Publication date: 14 October 2025
Author: Elsevier
Description: This study presents a comprehensive ten-year (2015–2024) evaluation of renewable energy development in Cameroon, emphasizing its intersection with Sustainable Development Goals (SDGs) and broader cross-sectoral development outcomes. Combining time-series analysis of national capacity data, policy content evaluation, and SDG-aligned simulation modeling, the paper assesses both technical and institutional trajectories of the energy transition. Key findings reveal a substantial increase in off-grid installations in underserved regions and a notable rise in grid-connected solar capacity—from 0 MW in 2015 to 63 MW by 2024—driven largely by post-2017 policy decentralization. Hydropower remains the dominant source, but the solar sector exhibited accelerated growth, contributing to enhanced rural electrification and public health infrastructure, with 27 % of rural health institutions now electrified.

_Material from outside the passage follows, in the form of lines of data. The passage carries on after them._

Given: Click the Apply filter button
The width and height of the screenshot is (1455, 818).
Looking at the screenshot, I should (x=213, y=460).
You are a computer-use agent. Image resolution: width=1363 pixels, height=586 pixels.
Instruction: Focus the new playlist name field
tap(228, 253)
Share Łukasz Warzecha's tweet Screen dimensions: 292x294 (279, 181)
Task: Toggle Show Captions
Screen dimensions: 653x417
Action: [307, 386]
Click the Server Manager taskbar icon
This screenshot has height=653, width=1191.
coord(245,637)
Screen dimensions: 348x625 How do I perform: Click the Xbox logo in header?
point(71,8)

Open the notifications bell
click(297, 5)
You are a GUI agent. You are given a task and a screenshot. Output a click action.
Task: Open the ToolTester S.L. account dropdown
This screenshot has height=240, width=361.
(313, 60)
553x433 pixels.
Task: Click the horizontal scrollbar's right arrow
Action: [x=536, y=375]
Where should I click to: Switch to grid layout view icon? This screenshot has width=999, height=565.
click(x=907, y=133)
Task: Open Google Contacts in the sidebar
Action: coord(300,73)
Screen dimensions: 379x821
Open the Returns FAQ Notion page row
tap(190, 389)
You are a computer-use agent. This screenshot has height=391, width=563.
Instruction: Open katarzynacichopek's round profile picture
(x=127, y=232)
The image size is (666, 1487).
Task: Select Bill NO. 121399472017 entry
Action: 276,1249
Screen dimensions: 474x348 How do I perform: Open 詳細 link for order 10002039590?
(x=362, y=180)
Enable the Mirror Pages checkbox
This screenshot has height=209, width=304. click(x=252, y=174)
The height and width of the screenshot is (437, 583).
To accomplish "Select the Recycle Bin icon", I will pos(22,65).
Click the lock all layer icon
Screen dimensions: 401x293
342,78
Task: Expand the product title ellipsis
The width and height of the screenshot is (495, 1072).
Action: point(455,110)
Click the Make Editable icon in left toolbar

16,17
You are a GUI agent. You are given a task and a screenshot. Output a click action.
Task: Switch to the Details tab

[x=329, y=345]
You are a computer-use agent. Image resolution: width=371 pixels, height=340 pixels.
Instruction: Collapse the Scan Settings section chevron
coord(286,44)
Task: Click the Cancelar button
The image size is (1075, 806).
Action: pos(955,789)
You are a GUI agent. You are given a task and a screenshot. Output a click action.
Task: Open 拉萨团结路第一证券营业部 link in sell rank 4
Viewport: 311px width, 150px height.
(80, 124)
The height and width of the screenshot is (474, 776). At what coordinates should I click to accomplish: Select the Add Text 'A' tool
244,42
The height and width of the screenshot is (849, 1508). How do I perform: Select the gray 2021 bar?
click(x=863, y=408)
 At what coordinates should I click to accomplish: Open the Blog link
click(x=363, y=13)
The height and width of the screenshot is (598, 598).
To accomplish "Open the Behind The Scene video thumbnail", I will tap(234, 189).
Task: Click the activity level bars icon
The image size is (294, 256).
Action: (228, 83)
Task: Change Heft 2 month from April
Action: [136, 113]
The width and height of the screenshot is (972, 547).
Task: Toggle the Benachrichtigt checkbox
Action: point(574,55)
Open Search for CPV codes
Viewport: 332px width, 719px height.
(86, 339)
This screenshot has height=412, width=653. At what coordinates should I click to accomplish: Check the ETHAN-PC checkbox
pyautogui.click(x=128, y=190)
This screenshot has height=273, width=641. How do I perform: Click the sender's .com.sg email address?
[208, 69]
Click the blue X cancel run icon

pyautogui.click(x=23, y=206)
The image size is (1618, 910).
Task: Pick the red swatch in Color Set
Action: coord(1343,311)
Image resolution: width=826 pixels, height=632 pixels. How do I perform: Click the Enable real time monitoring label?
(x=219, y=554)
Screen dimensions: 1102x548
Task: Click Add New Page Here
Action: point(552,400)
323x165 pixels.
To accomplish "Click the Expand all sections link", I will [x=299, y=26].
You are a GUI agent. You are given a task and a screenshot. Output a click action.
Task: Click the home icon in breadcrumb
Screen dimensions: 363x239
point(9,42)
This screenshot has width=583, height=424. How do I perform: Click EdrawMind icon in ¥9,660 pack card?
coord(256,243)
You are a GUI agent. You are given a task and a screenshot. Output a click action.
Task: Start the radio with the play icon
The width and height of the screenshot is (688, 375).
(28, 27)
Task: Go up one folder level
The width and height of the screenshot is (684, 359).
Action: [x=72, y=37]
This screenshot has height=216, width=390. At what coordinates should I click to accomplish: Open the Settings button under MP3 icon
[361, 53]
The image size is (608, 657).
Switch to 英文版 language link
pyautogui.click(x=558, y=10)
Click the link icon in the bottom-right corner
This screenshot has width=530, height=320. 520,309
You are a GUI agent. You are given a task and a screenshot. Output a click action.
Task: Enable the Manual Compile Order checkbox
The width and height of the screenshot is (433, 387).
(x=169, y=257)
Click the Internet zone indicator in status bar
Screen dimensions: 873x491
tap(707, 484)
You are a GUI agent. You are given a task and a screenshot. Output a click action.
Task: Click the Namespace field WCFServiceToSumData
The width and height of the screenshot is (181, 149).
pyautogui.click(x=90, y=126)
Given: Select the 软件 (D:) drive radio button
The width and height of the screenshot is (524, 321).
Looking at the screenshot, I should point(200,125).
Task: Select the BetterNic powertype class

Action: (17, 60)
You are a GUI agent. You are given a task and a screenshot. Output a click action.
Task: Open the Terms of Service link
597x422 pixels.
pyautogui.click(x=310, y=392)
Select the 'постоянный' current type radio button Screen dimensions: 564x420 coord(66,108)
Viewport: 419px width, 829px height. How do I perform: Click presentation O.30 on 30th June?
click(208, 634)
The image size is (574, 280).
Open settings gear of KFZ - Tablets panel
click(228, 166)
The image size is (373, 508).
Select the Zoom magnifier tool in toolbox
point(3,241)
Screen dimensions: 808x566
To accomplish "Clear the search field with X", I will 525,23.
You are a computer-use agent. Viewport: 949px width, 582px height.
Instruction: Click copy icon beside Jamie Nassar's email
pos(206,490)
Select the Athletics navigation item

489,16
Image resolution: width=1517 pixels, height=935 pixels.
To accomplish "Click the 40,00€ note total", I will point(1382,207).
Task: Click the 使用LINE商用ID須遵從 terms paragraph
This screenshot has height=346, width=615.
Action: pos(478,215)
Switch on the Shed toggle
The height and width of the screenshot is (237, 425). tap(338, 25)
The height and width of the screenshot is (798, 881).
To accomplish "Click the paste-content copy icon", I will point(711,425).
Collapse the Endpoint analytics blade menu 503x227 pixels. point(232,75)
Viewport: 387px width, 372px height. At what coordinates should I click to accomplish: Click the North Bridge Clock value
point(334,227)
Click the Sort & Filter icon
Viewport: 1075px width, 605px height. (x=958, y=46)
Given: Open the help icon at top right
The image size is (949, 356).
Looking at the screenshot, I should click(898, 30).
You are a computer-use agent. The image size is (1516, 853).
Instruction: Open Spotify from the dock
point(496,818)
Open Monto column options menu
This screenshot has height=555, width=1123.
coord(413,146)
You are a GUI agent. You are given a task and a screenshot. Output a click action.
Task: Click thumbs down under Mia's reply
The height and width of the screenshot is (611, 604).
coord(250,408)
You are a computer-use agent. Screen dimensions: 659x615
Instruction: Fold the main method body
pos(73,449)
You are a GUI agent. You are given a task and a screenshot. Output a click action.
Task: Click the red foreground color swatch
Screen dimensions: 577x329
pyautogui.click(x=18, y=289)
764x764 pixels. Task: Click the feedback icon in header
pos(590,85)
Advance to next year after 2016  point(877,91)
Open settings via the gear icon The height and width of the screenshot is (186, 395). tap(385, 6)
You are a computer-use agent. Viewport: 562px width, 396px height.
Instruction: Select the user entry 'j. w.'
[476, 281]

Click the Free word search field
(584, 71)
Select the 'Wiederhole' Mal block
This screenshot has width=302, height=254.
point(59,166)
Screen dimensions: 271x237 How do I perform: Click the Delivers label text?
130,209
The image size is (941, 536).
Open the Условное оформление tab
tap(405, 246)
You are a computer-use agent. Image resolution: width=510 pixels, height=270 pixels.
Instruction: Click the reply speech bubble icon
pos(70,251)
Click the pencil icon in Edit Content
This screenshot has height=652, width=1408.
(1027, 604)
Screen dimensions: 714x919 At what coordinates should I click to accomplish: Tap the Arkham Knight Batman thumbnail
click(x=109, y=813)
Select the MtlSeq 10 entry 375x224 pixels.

The renewable energy sector generated an estimated 3500 new jobs over the decade. An SDG alignment index applied across five targets indicates moderate but uneven progress, particularly for Goals 7 (affordable and clean energy), 3 (good health and well-being), and 13 (climate action). Scenario-based simulations underscore that policies promoting decentralized innovation and integrated energy planning significantly enhance rural energy access and socio-economic resilience. However, persistent financing barriers and institutional fragmentation constrain broader impact. The study offers a replicable analytical framework for data-driven, SDG-oriented assessment of energy transitions in Sub-Saharan Africa, contributing actionable insights for sustainable energy policy design in low-resource contexts.